- **THE REQUEST**
Write out the Floyd Patterson passage below word for word, starting at "Patterson, who later" and continuing up to and including "several years earlier.".

Fighting out of a defensive crouch from behind his gloves - it came to be known as Patterson's peekaboo style - Patterson was a devastating puncher in some fights, a human punching bag in others, and almost always a mystery as a boxer.
The first man to regain the heavyweight title when he knocked out Ingemar Johansson of Sweden in 1960, Patterson was hailed as a boxing superstar. Two years later, after he had been knocked out in the first round by Sonny Liston, he was voted "flop of the year". The late Jim Murray wrote in The Times: "An intense, gentle, tormented young man, perpetually sad, perpetually bedevilled by nameless anxieties, Floyd Patterson is pathetically miscast as a pugilist."
New York columnist Red Smith characterised him as "a man of peace whose life has been devoted to beating men with his fists".
After knocking out Johansson in 1960, Patterson confessed that he didn't like what that fight had done to him. "I was so filled with hate," he said. "I wouldn't ever want to be like that again."
And yet, he took his failures in the ring hard. After the first-round knockout by Liston at Comiskey Park in Chicago, a shamed Patterson sneaked out of the ballpark - in fact, clear out of town - wearing dark glasses and a false beard. Had he not been arrested for speeding two states away, the disguise probably would have worked.
Patterson, who later fought, and was beaten by, the best heavyweights of his day - Liston and Muhammad Ali - knocked out an ageing Archie Moore, the light-heavyweight champion for the vacant heavyweight title in 1956, at 21 becoming the youngest heavyweight champion.
Had it not been for Johansson, though, Patterson's career, and championship, might have passed with little notice. After winning the title, he defended it successfully, knocking out light-hitting Tommy "Hurricane" Jackson and Olympic heavyweight champion Pete Rademacher, then stopping journeyman Roy Harris.
Johansson, who was accompanied almost everywhere he went by an entourage that included his fiancee, Birgit Lundgren, was ridiculed by some for what appeared to be lax training practices and was called a coward by others for having backed out of an Olympic championship bout several years earlier.
Even so, the unbeaten European champion loomed as Patterson's first big test when they fought in 1959 at Yankee Stadium in New York.
As it turned out, Johansson was far too big a test. After two rounds of sparring, the Swede clocked Patterson in the third with a left to the head and a right to the jaw, dropping him for a nine count. Six more times in the round, the
relentless Johansson floored Patterson. There were still 58 seconds left when the fight was stopped.
A year later, this time at the Polo Grounds in New York, a newly dedicated Patterson showed up. He took charge immediately, escaped potential trouble in the second, then gave Johansson a fearful beating in the fifth.
After working on the Swede's closing left eye, and connecting with body blows as well, Patterson floored him with a left hook, a groggy Johansson taking a nine count.
Punching at will, Patterson unleashed a thunderous left hook that ended Johansson's heavyweight reign six days short of a year. The punch knocked Johansson flat on his back, where he lay, out cold, one foot spasmodically twitching.
"He lay there, kicking," Patterson said. "I didn't figure then that he was gonna get up."

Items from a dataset

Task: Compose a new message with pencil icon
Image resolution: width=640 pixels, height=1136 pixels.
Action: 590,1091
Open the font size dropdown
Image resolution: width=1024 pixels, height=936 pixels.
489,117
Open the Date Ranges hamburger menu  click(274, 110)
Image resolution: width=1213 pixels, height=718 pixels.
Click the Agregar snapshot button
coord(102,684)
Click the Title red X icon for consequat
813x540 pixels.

--

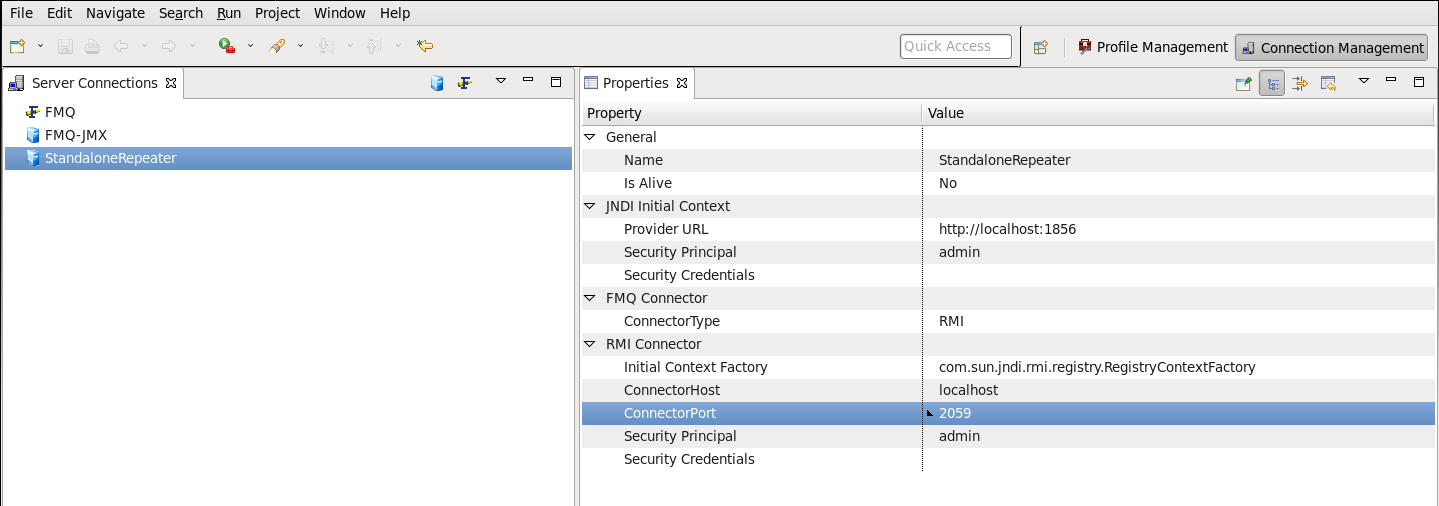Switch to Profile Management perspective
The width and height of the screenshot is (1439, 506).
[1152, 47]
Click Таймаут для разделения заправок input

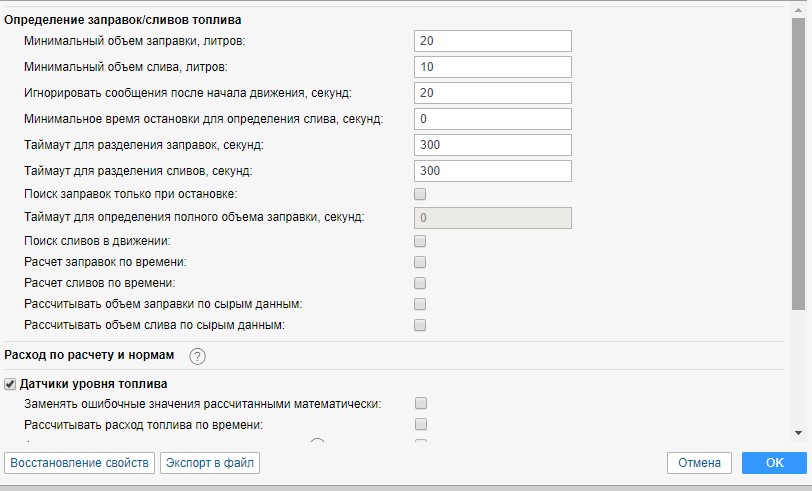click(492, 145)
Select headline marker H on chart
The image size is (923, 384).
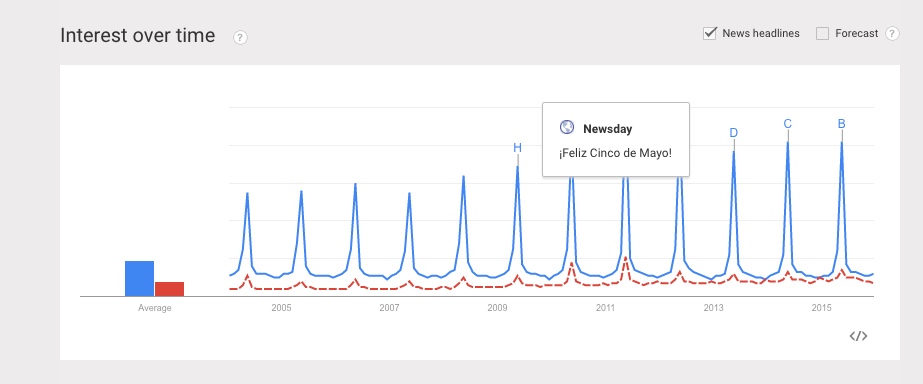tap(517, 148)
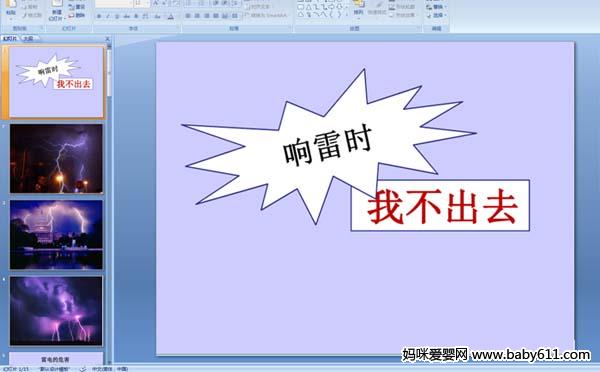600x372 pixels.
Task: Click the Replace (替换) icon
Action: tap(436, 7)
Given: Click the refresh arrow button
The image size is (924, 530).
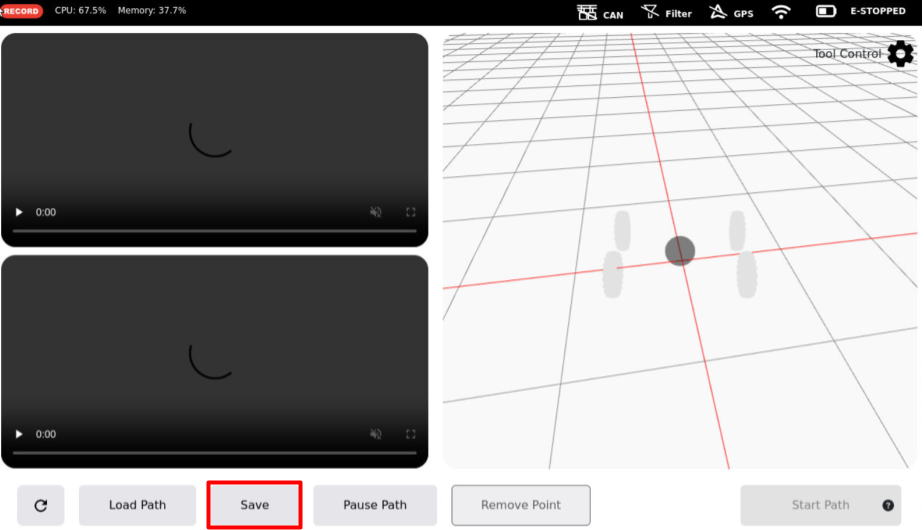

- **RESULT FOR THIS TASK**
Patterson, who later fought, and was beaten by, the best heavyweights of his day - Liston and Muhammad Ali - knocked out an ageing Archie Moore, the light-heavyweight champion for the vacant heavyweight title in 1956, at 21 becoming the youngest heavyweight champion.
Had it not been for Johansson, though, Patterson's career, and championship, might have passed with little notice. After winning the title, he defended it successfully, knocking out light-hitting Tommy "Hurricane" Jackson and Olympic heavyweight champion Pete Rademacher, then stopping journeyman Roy Harris.
Johansson, who was accompanied almost everywhere he went by an entourage that included his fiancee, Birgit Lundgren, was ridiculed by some for what appeared to be lax training practices and was called a coward by others for having backed out of an Olympic championship bout several years earlier.